## Stored records
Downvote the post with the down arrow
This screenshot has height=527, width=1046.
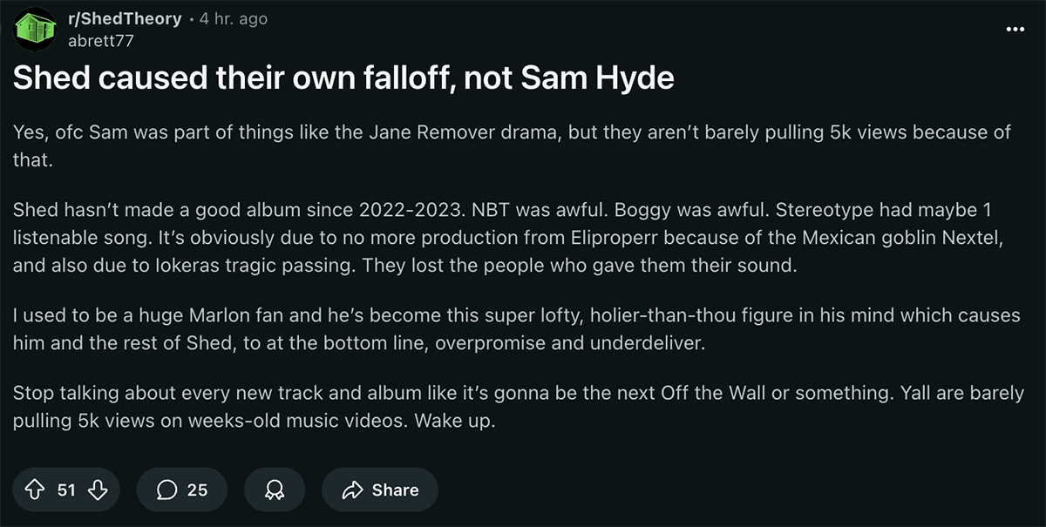(98, 490)
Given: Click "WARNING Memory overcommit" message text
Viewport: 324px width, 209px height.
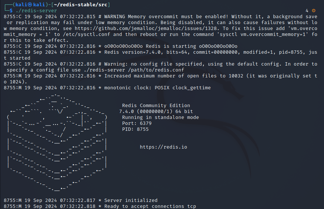Looking at the screenshot, I should [141, 17].
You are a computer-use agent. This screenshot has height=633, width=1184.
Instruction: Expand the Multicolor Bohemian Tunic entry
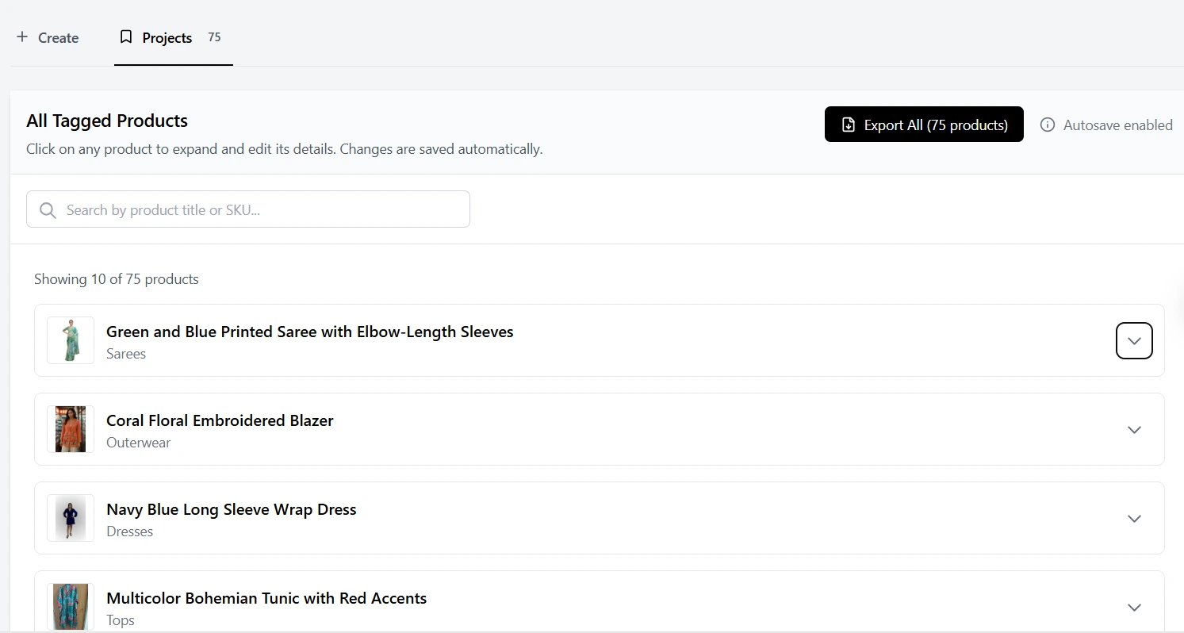(x=1134, y=607)
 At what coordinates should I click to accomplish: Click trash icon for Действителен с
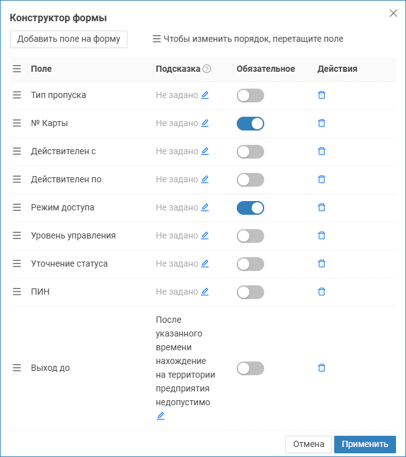(322, 151)

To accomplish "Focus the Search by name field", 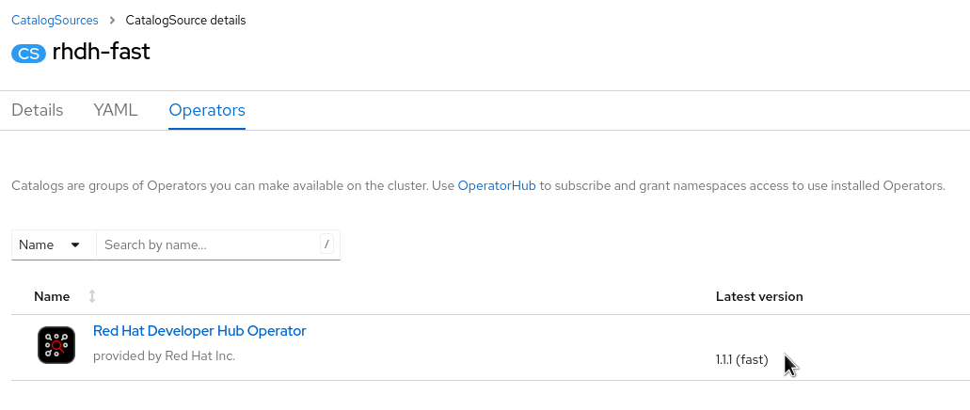I will 207,244.
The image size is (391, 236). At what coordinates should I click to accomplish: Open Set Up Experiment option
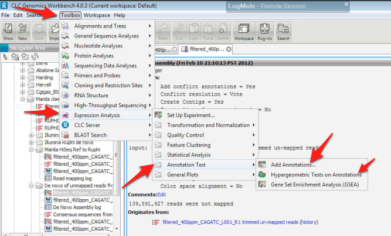[191, 115]
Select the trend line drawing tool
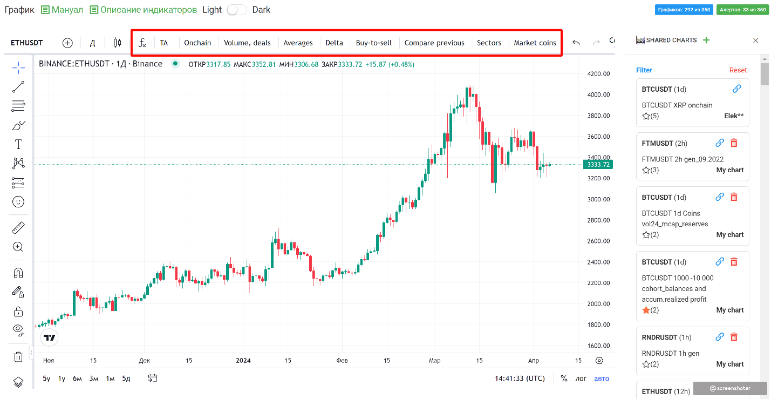The image size is (771, 399). [18, 87]
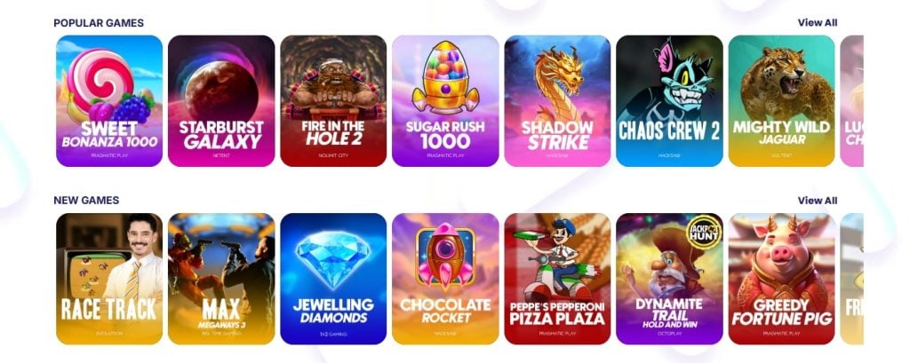Launch the Max Megaways 3 game
Image resolution: width=910 pixels, height=363 pixels.
click(221, 279)
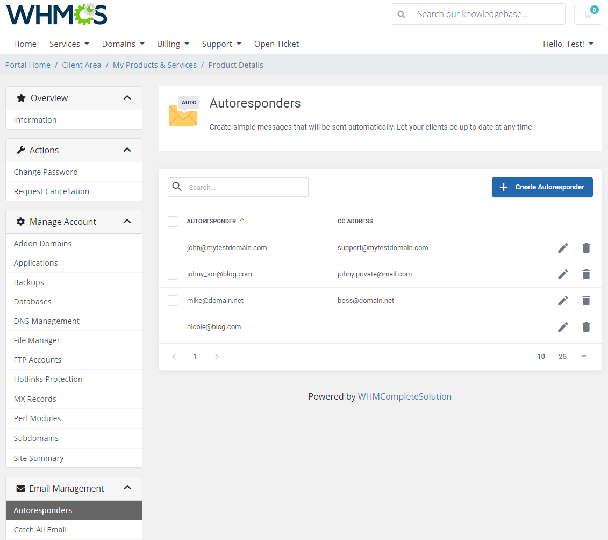Collapse the Manage Account section
608x540 pixels.
tap(127, 221)

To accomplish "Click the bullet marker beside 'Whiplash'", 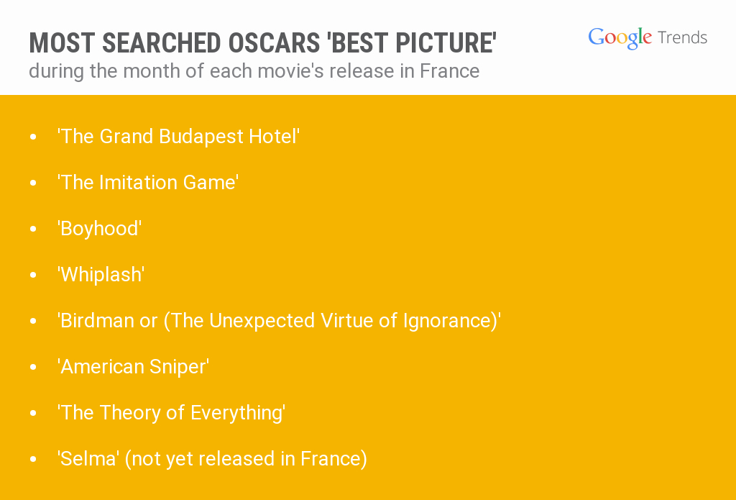I will (x=33, y=275).
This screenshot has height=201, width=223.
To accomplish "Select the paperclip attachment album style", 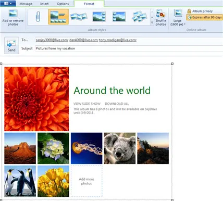I will point(38,17).
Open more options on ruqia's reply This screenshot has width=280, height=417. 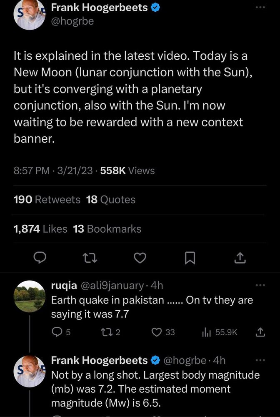point(260,285)
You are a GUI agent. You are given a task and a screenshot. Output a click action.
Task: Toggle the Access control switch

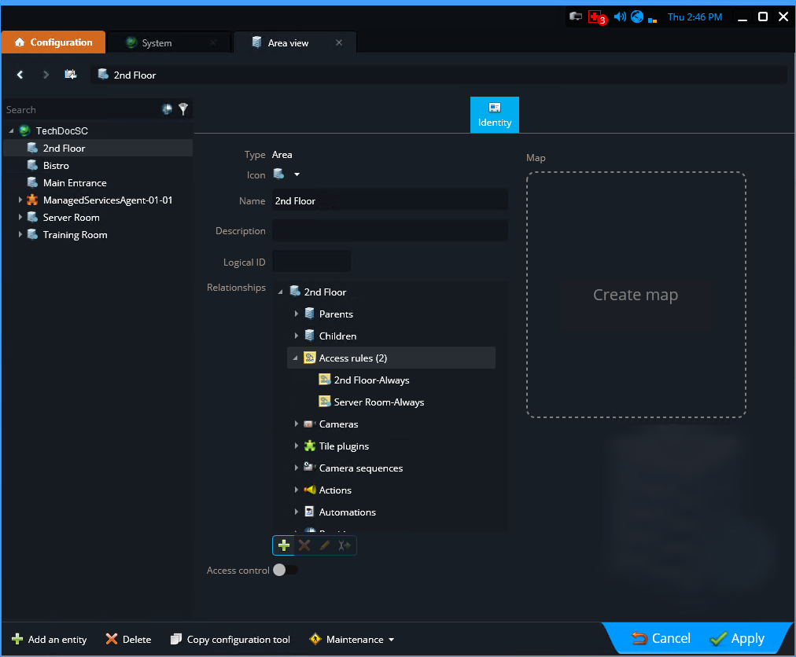click(x=285, y=571)
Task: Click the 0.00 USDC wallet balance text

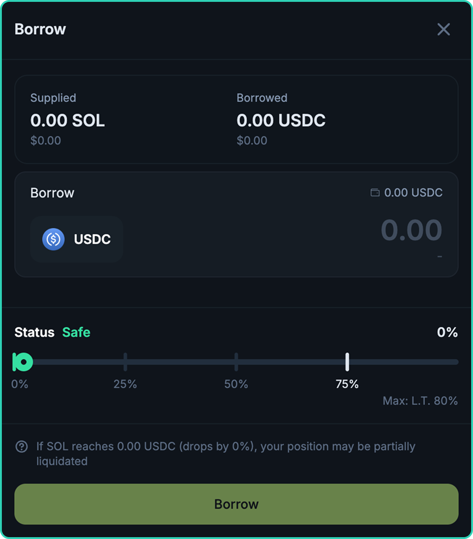Action: point(413,192)
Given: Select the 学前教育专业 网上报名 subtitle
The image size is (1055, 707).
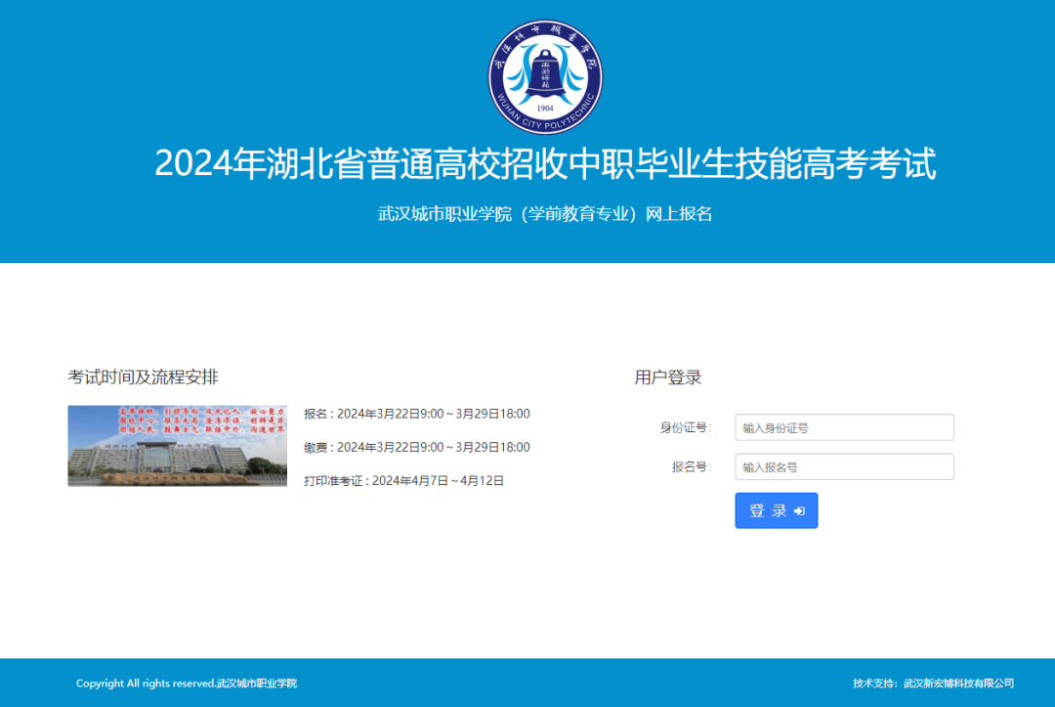Looking at the screenshot, I should (545, 214).
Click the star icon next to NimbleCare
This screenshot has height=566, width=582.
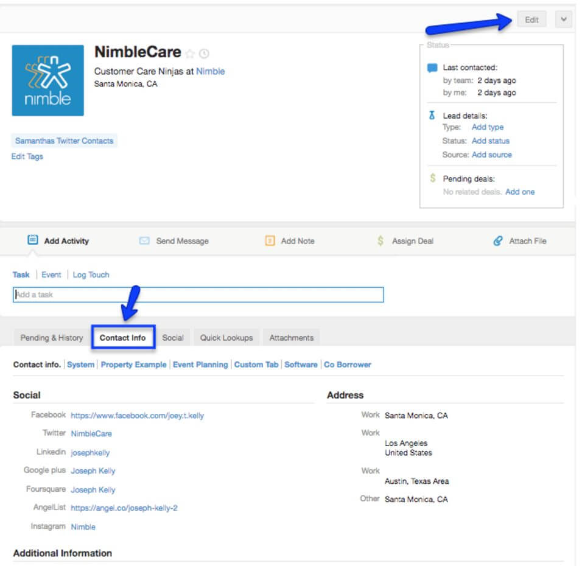(x=190, y=54)
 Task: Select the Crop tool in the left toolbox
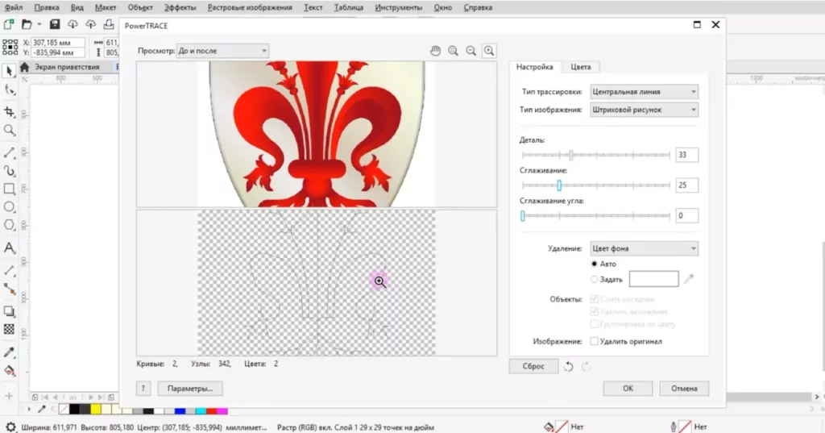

## Problem to work on
Using the entries above, return each line that includes the word "agent".

## Solution for this problem
You are a computer-use agent. This screenshot has height=633, width=1184.
You are a GUI agent. You are given a task and a screenshot. Output a click action.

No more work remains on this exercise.